A leading group of nine, seven of which came from Kenya, formed early on in the men’s race. The pack continued at a steady pace, with splits of 15:20 at 5km and 30:37 at 10km.
The pace remained consistent in the next part of the race, but the group was slowly getting reduced. By 15km, reached in 45:53, the fastest man in the field Albert Matebor had already been dropped.
The leaders took 1:04:33 to get to the halfway point, with seven men still bunched together. Shortly thereafter, however, two more men had to yield. One of those was Poland’s Jared Shegumo, the European silver medallist from 2014.
Thus, 25 km and 1:16:42 into the race, the leading group was reduced to five: last year’s winner Ezekiel Omullo of Kenya, his lesser known compatriots Peter Wanjiru, Douglas Chebii and Sammy Nyokaye, and the sole Ethiopian Tilahun Aleye.
Within the next few kilometres, the race evolved into a three-way all-Kenyan battle for the win. With 1:32:14 at 30 km pointing to a finishing time in the 2:09 range, only Chebii, Nyokaye and Omullo were able to maintain the pace at the front. The next group, comprised of Aleye and Kenya’s Dominic Kimwetich, were already 50 seconds in arrears, with Shegumo another 50 seconds back in sixth.
The group continued together for another few minutes, but soon after Omullo decided it was time to put his foot down. And once he did, nobody looked able to do anything to stop him. The 14:56 he ran between 30km and 35km was the fastest split of the race by some way, and it gave him a lead of 33 seconds over Chebii, with Nyokaye 25 seconds further back.
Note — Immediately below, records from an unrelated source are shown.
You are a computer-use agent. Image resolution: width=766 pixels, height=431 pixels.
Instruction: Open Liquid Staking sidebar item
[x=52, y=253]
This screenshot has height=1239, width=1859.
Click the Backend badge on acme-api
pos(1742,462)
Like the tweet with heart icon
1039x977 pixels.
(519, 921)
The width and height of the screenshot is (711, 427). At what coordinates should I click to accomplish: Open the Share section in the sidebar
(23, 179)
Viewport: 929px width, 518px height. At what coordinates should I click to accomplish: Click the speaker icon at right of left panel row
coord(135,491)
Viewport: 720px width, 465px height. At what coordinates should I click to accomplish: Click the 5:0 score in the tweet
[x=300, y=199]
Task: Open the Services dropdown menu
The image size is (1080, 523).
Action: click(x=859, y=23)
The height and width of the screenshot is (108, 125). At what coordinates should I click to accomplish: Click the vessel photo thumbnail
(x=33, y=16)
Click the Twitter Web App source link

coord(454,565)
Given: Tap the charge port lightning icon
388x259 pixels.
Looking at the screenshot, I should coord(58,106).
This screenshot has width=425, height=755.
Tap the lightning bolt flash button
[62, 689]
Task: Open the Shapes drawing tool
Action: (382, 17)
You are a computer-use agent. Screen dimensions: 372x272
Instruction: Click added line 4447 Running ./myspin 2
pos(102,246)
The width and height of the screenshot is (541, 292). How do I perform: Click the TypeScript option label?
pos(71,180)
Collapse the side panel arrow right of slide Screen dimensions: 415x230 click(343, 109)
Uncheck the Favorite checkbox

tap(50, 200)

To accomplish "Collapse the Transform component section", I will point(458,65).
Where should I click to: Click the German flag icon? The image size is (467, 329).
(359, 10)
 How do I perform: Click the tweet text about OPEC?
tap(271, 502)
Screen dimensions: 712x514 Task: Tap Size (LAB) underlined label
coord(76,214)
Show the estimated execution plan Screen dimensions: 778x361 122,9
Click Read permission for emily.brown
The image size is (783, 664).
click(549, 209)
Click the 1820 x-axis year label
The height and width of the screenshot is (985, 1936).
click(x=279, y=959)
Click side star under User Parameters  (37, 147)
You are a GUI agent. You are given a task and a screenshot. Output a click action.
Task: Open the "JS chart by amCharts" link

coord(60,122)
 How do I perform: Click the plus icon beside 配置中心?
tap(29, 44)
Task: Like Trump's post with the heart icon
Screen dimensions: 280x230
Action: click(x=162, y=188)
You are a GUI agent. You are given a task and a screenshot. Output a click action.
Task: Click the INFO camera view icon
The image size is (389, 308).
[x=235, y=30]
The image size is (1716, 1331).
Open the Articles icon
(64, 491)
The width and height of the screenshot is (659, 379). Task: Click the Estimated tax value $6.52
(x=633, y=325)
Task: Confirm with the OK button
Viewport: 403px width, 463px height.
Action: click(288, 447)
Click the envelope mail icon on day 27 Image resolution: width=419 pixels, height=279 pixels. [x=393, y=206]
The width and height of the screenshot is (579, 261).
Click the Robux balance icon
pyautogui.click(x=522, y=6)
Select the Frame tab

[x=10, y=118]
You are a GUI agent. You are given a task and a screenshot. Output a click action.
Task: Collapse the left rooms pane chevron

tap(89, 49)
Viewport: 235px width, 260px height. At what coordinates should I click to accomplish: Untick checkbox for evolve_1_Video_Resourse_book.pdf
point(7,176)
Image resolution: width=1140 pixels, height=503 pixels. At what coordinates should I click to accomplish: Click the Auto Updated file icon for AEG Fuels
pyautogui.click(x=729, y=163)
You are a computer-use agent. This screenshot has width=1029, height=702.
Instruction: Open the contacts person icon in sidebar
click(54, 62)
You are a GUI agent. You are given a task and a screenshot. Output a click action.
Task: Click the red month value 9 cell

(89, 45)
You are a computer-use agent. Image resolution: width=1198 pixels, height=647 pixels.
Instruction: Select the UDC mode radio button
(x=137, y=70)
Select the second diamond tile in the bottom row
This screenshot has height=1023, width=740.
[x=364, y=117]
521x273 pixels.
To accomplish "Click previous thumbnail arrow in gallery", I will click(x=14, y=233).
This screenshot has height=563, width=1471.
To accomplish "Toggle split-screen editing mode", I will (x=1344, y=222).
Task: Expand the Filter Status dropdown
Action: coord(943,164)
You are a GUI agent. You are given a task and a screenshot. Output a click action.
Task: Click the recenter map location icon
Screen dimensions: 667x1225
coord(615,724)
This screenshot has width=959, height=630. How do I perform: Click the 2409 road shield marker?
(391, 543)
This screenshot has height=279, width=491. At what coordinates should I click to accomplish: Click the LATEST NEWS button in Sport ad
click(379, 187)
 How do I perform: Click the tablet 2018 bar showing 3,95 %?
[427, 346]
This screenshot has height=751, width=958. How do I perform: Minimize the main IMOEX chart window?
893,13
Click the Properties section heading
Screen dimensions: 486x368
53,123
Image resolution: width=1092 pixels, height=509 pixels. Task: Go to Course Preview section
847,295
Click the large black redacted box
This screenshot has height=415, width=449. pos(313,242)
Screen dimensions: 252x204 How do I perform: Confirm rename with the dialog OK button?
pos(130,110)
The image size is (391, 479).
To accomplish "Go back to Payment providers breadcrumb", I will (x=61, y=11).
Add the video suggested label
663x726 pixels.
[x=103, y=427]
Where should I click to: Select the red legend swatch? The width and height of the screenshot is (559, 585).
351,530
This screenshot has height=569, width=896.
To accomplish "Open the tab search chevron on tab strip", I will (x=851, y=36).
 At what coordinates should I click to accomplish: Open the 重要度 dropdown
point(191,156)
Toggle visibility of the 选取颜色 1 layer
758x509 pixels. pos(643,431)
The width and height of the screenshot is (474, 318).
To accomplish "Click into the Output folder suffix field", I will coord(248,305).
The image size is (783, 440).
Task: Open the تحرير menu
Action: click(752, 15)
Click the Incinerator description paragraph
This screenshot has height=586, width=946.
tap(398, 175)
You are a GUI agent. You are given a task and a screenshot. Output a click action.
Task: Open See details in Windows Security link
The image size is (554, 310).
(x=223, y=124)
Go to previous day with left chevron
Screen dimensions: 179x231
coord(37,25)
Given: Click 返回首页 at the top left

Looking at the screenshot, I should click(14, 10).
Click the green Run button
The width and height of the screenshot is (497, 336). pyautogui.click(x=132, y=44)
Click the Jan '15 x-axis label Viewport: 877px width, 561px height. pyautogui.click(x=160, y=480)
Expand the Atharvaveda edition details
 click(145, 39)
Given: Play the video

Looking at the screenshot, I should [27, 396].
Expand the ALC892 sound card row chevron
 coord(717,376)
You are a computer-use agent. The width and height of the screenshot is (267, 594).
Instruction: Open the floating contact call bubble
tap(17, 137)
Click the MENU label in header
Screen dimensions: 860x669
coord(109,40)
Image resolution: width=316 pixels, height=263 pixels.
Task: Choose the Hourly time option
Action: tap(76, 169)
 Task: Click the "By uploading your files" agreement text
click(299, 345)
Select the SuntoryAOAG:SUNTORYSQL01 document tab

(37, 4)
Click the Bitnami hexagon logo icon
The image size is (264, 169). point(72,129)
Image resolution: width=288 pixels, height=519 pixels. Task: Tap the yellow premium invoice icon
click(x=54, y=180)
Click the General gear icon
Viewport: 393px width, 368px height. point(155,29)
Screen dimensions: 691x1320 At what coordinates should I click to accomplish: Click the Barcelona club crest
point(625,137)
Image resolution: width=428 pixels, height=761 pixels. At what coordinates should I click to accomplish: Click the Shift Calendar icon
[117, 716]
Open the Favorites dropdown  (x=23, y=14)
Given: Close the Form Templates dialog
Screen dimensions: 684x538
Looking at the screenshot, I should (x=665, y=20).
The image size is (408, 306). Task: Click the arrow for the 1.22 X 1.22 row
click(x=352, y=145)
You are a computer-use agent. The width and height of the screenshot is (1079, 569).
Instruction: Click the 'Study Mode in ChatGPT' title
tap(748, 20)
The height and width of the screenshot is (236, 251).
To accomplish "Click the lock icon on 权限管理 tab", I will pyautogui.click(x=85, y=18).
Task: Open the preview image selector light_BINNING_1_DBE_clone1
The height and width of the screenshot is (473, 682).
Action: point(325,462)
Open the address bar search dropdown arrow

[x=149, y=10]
As the men behind him started to suffer, another fast 5km of 15:09 gave Omullu an unassailable lead of 2:19 at 40 km.
Maintaining that pace throughout the final part of the race, Omullu crossed the line on the bank of the Vistula river as the winner in 2:08:55. The time represented a 24-second improvement on the PB he set while winning in Warsaw last year, and was the second-fastest time in Warsaw Marathon’s history.
As Chebii and Nyokaye started to tire, the more experienced Kimwetich gained ground on them. With his better pace judgment, he moved up to third place, just eight seconds behind Chebii, at 40km.
In the end, however, it was Chebii who held on to take second. His time of 2:11:26 was a PB by over three minutes. Kimwetich reached the finish 23 seconds later to take third.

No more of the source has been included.